After the blatantly manufactured “statewide” report on municipal health insurance entitled “The Utility of Trouble. Municipal Health Plans: Gilded Benefits from a Bygone Era,” released in April by the Boston Foundation and the Massachusetts Taxpayers Foundation, Paul Grogan and Michael Widmer need to change the names of their organizations and the press needs to start reporting them for what they are. The same big businesses that have record profits, and for the first time in history stole all the productivity gains from workers and kept them as profits, fund, generously, the smokescreen “think tanks” that produced that report. The Massachusetts Taxpayers Foundation should be called the Massachusetts Business Taxpayers Foundation. But businesses don’t pay taxes in this country or this commonwealth like the rest of us do, so Widmer should completely reinvent his group’s name.

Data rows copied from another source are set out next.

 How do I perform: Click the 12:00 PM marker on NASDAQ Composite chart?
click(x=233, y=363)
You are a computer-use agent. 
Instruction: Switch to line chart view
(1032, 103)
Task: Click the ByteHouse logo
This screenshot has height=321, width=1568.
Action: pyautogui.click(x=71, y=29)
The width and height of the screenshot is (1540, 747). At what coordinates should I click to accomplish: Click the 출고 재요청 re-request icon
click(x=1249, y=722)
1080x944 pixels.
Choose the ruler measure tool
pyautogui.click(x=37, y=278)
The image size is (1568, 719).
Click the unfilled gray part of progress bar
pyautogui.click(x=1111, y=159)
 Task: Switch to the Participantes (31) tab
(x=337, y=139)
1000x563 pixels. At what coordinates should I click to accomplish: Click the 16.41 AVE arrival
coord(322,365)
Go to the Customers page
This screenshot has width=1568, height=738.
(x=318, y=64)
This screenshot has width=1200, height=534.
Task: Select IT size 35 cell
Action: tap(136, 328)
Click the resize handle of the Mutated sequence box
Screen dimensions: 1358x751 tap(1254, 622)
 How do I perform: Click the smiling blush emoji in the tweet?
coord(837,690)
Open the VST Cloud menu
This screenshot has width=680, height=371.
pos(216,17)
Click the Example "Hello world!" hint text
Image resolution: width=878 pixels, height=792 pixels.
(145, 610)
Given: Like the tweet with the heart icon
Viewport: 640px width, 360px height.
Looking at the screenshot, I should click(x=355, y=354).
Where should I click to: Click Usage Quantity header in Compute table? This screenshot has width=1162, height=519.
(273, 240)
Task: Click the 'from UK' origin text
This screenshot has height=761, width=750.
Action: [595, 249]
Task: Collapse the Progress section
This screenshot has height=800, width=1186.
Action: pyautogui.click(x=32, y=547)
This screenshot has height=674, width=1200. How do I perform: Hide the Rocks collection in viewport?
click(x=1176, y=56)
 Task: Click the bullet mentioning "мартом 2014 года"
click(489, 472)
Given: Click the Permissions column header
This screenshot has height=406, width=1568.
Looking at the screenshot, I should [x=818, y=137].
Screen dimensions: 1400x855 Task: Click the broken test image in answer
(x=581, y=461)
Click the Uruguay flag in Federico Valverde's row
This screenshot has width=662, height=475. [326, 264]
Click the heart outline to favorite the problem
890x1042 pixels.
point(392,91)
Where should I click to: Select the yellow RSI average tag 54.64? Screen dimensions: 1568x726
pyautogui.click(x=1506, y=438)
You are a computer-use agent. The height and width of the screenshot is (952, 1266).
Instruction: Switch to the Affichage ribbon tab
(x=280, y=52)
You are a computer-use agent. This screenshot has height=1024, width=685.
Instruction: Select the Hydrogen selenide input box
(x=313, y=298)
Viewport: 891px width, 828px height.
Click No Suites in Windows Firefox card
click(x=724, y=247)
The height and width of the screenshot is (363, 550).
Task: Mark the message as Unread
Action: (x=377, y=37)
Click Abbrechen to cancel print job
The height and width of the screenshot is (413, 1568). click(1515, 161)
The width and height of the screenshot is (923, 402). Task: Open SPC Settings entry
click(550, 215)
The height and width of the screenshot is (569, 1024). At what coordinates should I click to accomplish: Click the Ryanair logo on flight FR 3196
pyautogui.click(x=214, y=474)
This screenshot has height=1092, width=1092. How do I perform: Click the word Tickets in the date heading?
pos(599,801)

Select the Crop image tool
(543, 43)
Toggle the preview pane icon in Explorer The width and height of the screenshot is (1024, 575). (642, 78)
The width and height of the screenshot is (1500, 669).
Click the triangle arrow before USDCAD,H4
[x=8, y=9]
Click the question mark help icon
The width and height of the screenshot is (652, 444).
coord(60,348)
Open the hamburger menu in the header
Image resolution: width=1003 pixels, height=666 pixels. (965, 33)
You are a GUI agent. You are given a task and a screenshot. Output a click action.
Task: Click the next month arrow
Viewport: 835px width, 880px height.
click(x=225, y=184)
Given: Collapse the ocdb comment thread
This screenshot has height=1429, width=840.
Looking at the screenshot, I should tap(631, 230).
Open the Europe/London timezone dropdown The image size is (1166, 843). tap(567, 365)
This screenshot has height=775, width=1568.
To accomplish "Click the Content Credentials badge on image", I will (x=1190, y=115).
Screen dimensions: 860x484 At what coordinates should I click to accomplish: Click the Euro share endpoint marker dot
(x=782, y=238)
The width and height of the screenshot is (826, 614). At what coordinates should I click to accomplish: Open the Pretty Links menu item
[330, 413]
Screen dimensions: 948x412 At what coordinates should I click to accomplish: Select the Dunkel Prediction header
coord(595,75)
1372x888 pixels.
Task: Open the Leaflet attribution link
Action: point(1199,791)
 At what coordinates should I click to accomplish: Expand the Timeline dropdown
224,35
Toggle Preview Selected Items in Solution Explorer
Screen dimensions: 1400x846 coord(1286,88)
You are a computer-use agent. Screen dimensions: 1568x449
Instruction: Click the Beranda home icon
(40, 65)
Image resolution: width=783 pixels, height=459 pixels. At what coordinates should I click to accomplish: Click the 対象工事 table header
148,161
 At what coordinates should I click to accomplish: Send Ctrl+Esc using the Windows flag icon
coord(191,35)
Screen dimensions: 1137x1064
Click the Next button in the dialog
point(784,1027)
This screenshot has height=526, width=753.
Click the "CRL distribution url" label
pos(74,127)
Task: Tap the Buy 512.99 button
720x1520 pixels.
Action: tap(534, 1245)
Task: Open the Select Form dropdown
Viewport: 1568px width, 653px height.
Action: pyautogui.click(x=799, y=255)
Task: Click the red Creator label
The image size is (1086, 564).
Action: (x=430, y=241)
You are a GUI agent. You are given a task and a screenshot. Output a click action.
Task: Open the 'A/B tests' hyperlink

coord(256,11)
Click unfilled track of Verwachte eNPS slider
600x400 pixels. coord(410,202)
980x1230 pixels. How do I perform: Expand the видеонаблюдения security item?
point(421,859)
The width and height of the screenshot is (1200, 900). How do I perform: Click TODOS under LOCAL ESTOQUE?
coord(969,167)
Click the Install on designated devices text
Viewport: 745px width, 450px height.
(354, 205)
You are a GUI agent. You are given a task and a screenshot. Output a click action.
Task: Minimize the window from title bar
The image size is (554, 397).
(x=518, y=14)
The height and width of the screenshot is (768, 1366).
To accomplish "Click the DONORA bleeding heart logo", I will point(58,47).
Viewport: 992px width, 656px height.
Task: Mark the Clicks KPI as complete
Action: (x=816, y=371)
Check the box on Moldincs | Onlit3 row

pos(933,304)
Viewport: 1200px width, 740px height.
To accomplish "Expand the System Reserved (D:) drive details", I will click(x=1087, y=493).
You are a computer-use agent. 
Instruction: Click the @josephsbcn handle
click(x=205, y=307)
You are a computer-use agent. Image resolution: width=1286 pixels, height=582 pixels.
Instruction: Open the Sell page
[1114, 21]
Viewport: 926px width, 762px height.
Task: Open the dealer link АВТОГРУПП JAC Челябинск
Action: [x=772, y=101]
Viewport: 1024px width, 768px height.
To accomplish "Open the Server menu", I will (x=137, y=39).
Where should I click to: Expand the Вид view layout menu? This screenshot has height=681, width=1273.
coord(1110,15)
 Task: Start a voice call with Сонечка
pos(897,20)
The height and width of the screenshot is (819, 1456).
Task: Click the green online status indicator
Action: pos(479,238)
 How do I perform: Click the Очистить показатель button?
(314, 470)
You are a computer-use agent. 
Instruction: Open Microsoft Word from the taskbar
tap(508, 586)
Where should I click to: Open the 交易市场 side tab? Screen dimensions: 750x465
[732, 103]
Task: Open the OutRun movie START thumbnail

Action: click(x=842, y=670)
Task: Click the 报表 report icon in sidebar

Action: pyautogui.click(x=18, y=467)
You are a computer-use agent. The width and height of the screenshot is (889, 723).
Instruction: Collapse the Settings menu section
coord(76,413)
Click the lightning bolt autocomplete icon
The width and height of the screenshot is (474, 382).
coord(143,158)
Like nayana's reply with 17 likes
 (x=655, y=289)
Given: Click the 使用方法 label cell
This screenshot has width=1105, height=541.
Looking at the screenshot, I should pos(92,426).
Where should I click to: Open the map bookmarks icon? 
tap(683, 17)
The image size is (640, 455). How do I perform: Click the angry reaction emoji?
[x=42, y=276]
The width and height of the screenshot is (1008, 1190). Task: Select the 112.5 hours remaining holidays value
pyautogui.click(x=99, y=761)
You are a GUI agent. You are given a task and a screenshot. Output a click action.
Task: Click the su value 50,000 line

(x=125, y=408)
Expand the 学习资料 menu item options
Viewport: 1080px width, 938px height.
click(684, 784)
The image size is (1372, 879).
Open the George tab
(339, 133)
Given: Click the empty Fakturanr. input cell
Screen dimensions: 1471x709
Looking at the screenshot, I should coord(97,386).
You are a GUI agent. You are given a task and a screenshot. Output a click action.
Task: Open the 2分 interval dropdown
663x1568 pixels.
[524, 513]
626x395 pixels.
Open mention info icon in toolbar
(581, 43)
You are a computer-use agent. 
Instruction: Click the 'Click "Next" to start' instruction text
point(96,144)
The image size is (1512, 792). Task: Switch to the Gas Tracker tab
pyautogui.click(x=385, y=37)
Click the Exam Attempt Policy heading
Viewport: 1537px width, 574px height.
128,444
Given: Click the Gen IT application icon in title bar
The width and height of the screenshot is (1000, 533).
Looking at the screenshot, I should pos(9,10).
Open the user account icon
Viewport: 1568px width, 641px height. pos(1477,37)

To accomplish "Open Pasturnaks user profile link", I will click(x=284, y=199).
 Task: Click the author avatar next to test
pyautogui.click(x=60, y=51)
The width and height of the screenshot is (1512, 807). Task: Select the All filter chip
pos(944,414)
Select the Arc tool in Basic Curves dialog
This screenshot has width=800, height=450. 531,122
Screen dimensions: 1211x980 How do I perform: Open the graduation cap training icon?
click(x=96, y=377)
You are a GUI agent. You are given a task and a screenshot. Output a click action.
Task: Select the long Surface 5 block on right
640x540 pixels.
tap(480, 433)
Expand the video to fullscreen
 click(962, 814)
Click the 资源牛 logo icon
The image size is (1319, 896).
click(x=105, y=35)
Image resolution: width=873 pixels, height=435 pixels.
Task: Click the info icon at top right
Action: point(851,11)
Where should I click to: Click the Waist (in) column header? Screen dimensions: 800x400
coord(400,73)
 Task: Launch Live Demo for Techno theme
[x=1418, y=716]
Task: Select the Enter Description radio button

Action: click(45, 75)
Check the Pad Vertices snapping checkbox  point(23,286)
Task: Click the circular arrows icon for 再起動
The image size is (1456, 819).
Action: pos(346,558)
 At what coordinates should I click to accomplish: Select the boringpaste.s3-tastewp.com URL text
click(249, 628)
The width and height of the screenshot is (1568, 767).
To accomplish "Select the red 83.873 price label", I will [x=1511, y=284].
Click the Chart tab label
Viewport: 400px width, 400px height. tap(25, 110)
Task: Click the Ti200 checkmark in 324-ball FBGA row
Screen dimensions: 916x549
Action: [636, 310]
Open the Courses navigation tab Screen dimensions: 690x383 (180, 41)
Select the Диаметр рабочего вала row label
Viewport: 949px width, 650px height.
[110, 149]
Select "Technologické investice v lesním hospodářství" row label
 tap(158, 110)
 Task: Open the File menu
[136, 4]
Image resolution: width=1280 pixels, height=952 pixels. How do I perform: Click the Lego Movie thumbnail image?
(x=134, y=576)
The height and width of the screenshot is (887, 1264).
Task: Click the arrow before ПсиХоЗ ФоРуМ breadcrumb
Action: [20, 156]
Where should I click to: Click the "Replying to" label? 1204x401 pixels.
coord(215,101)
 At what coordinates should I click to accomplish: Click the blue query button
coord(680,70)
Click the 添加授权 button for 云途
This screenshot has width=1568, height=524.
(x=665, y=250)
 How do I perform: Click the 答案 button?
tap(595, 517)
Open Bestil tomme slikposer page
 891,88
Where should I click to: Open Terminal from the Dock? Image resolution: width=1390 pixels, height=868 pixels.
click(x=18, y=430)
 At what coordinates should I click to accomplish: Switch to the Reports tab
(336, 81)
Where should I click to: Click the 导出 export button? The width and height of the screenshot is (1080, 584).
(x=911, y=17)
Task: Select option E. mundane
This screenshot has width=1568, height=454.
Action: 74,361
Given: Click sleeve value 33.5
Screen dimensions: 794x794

The Massachusetts Budget and Policy Center reports that the corporate income taxes of businesses like those that bankrolled Widmer and Grogan only accounted for 6.4 percent of total taxes in this state, compared to 36.8 percent paid by working people in personal income taxes. No wonder Paul Grogan has allowed the Boston Foundation to so drastically lose its way; a lot of the money it’s saving on taxes is going to his endowment. The only thing gilded here are the salaries of Grogan and Widmer, both of whom are making closer to a half-million dollars than they are to your average municipal worker’s salary. That is, unless, you’re talking about Jeffrey D. Nutting, the Franklin Town Manager prominently featured in a Boston Globe story, who makes $128,125 per year and has a $6,000 annual car stipend, $4,000 per year in lieu of long-term disability payment, a retirement plan, 47 days of paid time off every year, and an insurance annuity, in addition to health insurance even better than the “gilded” benefits he criticizes those selfish women in the school cafeterias for having: cafeteria workers who make barely above minimum wage, who haven’t seen a raise in years, and whose personal shares of health insurance costs have gone up every year.

This is an all-out public relations assault on the working class by business interests and it’s being waged by their mouthpieces like Widmer and Grogan, who masquerade as defenders of the public interest. The public would be shocked at whose interests they’re really shilling. Of course, the public will never know if the press doesn’t bother to report it. Workers could very easily cherry-pick the 14 communities with the worst health insurance benefits and produce a report that just as strongly supports our position that municipal workers pay their fair share and have historically, time and again, given up raises in order to maintain their health insurance benefits.

More shameful than the bias and foregone-conclusion nature of this “statewide” report is the press reporting on it, as if it were an actual reflection of all health insurance benefits for public workers around the state. Municipal workers don’t have “overly generous” benefits. They have benefits, just as we all should have, whether union or not, whether public or private sector. The report’s methodology is so flawed that even the most lax professor would give it a failing grade; the communities were chosen because they had the very best benefits, and those with worse benefits were not included. A statewide report should have a bigger sample than just 14 out of 351, or 4 percent, of cities and towns. And the press should do better than print it as gospel.